„Ehrenmord“ – ein Begriff, der die Tat verharmlost
Zwei Afghanen (22 und 25) töten ihre Schwester (34). Der „unmoralische“ Lebensstil der zweifachen Mutter passt ihnen nicht. „Ehrenmord“ oder Femizid? In Berlin entbrennt eine Debatte um die korrekte Benennung dieser Tat. Integrationssenatorin Elke Breitenbach (Die Linke) lehnt die Bezeichnung „Ehrenmord“ ab. Zu Recht, denn dieser Begriff ist ein Euphemismus.
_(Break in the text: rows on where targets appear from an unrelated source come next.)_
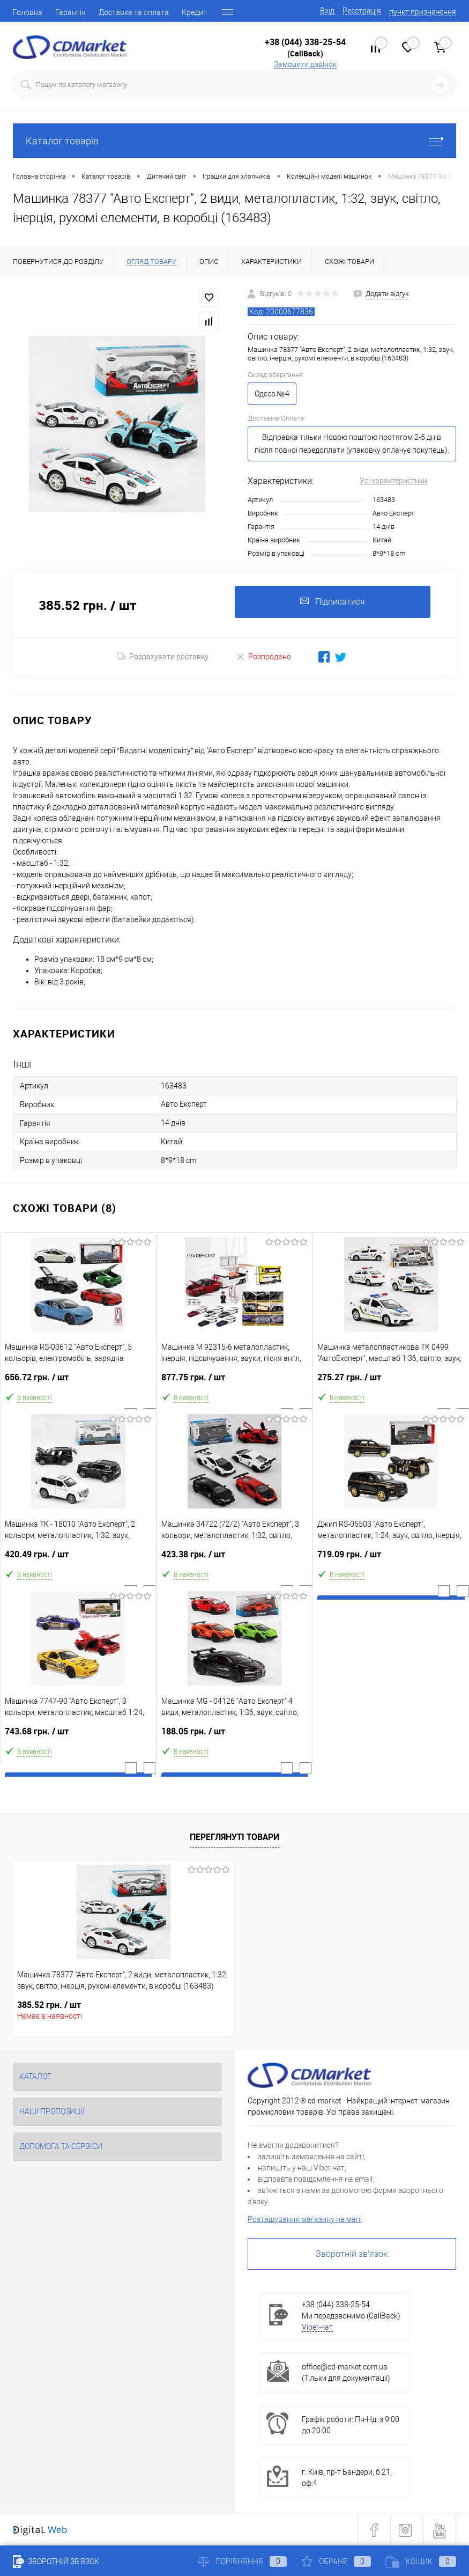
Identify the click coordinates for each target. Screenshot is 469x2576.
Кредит (194, 12)
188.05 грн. (234, 1736)
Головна (27, 12)
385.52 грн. (49, 2005)
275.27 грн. (391, 1382)
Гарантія (70, 12)
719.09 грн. (391, 1559)
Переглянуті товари (234, 1837)
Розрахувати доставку (163, 656)
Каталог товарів (234, 140)
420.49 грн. (78, 1559)
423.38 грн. (234, 1559)
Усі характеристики (393, 480)
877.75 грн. (234, 1382)
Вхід (327, 10)
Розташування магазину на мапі (305, 2219)
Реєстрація (362, 10)
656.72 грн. (78, 1382)
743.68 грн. (78, 1736)
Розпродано (263, 656)
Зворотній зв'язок (352, 2254)
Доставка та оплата (134, 12)
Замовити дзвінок (305, 64)
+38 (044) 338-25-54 (305, 42)
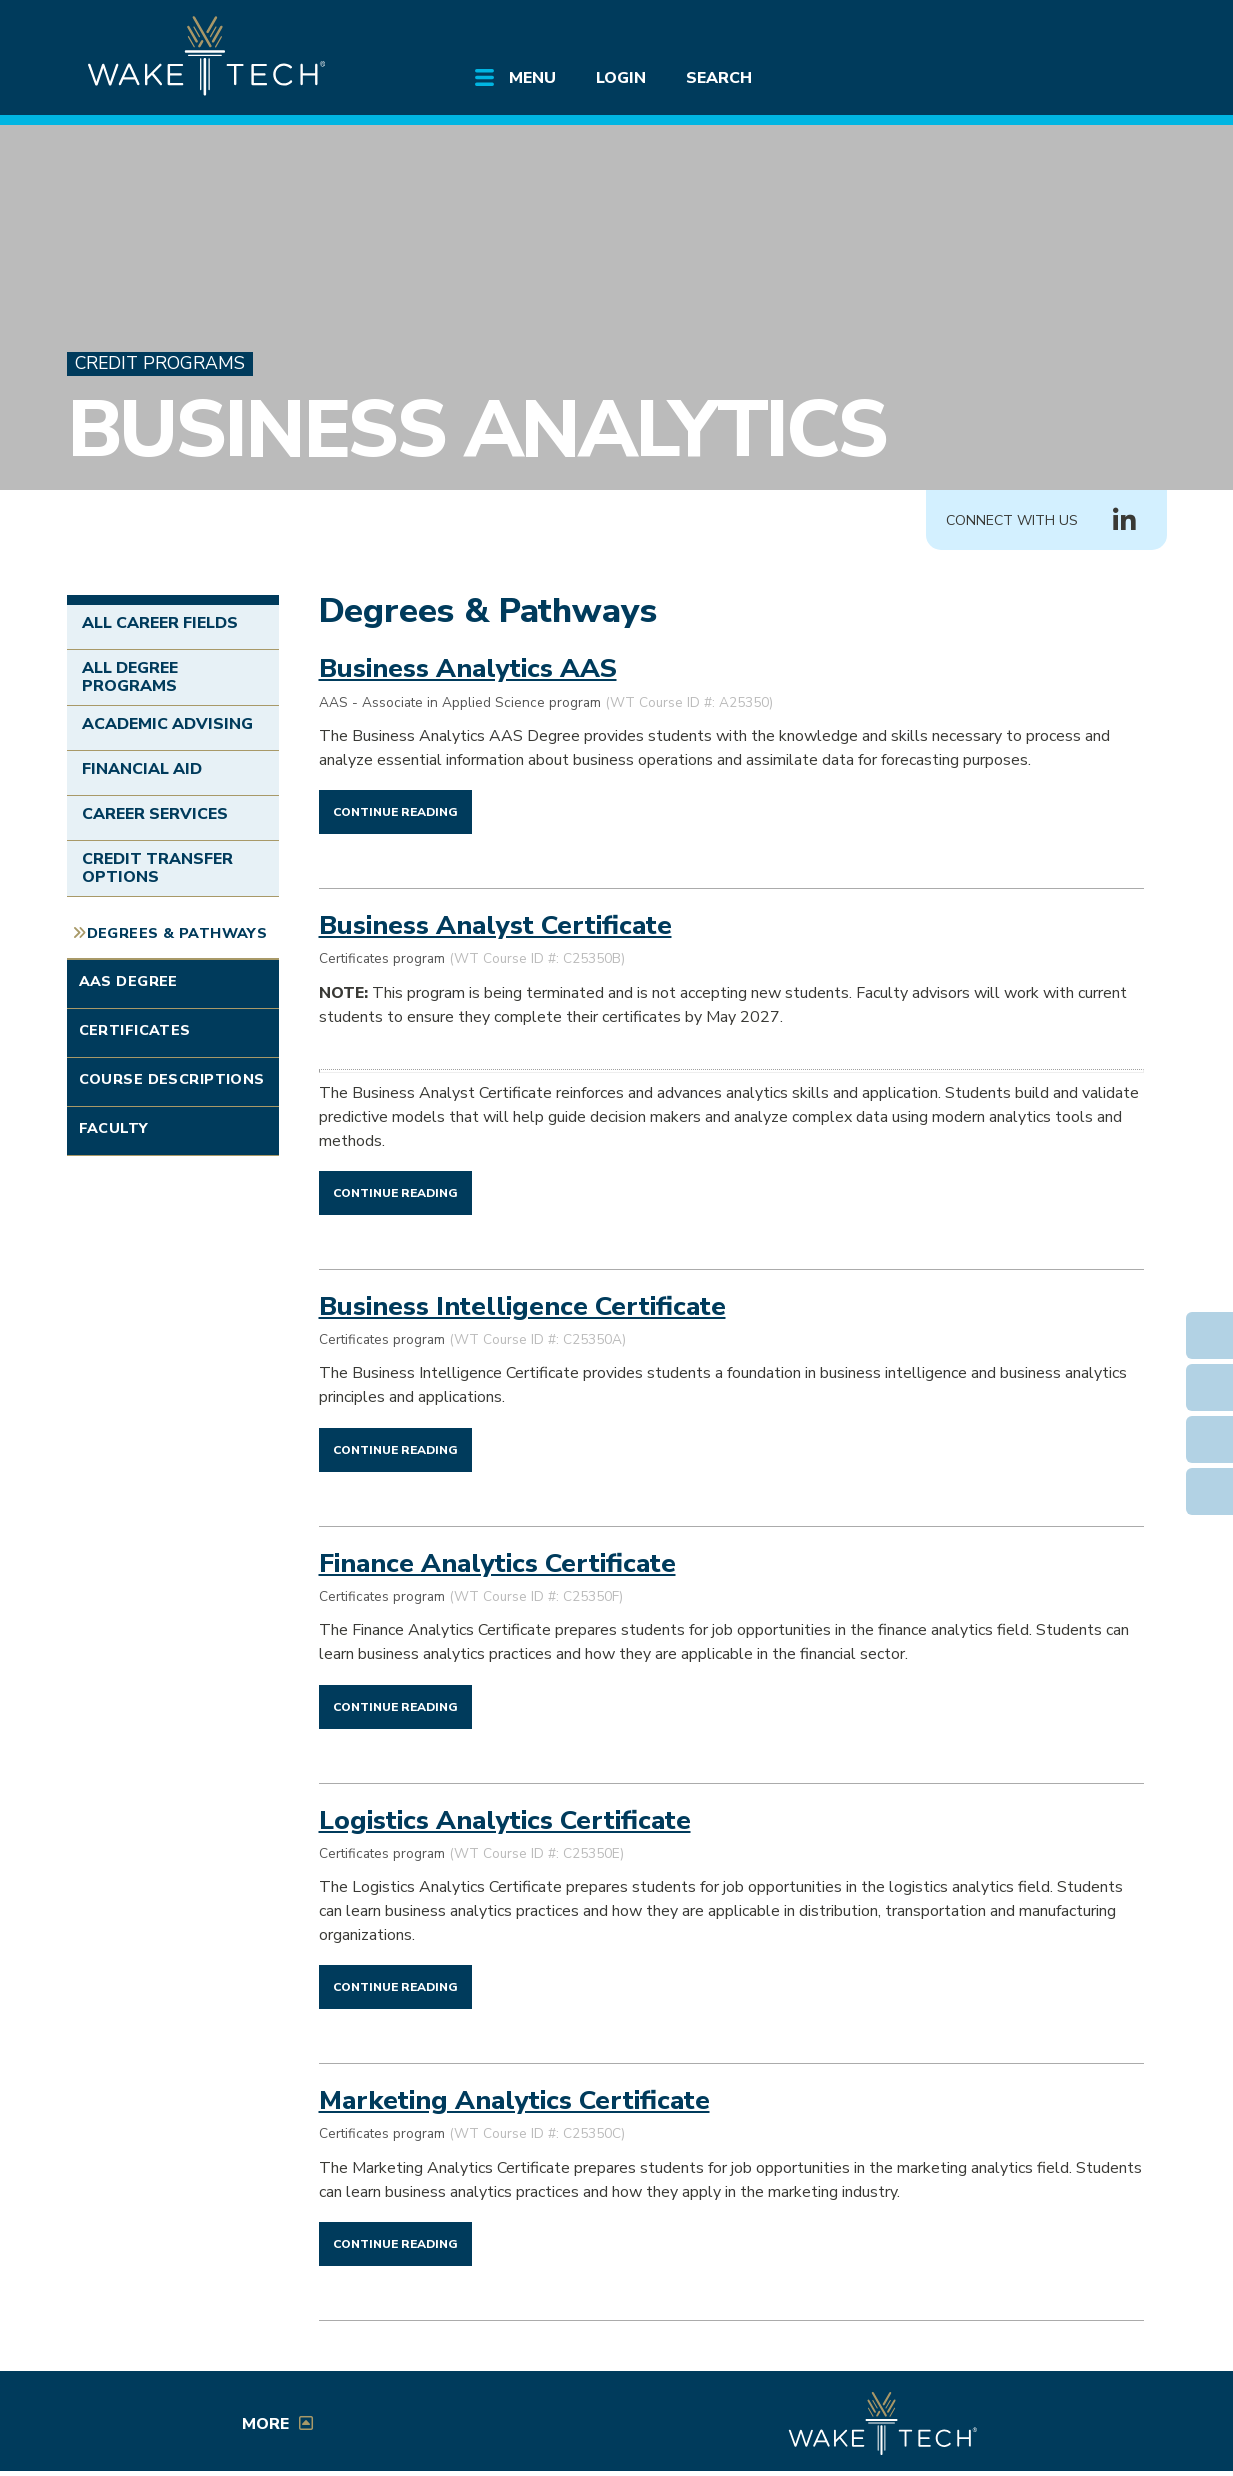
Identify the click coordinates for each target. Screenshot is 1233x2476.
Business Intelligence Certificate (522, 1306)
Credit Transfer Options (158, 868)
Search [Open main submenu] (719, 78)
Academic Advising (168, 724)
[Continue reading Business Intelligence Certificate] (396, 1449)
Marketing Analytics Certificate (514, 2100)
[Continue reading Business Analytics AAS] (396, 811)
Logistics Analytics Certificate (505, 1820)
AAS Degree (128, 981)
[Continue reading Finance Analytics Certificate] (396, 1706)
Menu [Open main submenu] (532, 78)
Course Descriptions (172, 1079)
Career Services (155, 814)
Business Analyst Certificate (495, 925)
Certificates (135, 1030)
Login (621, 78)
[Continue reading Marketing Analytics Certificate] (396, 2243)
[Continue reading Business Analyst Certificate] (396, 1192)
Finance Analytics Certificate (497, 1563)
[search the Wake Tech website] (1052, 32)
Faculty (114, 1128)
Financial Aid (142, 769)
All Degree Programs (130, 677)
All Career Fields (160, 623)
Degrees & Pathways (177, 933)
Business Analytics (476, 429)
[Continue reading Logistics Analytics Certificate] (396, 1986)
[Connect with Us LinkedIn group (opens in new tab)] (1125, 521)
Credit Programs (160, 363)
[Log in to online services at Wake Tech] (1109, 32)
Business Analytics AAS (468, 668)
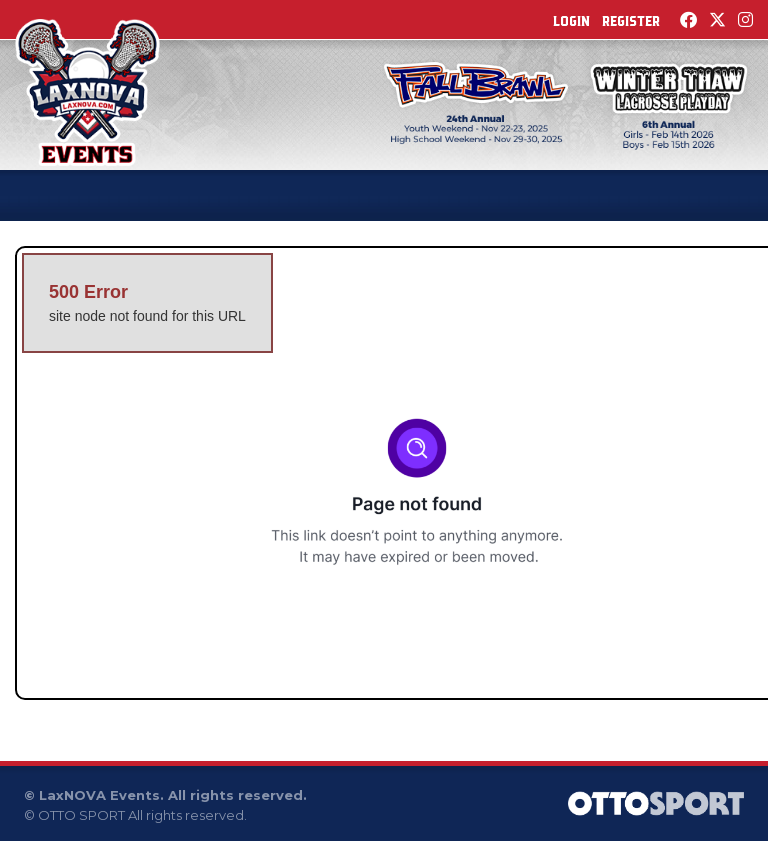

Ehre hat mit Mord nichts zu tun. Der Begriff Ehre ist mit Wertschätzung, Ansehen verbunden. Doch die Täter handeln nicht aufgrund eines noblen Motivs, sie üben auch keine Gerechtigkeit. Sie töten einen Menschen aus niedrigen Beweggründen. Wer von „Ehrenmord“ spricht, erhöht die Täter und setzt sie ins Recht. Der Vorstoß von Breitenbach ist demnach kein linkes Identitätspolitik-Blabla oder Zeichen der Ausblendung von Integrationsproblemen, wie der „Focus“-Journalist Ulrich Reitz schreibt.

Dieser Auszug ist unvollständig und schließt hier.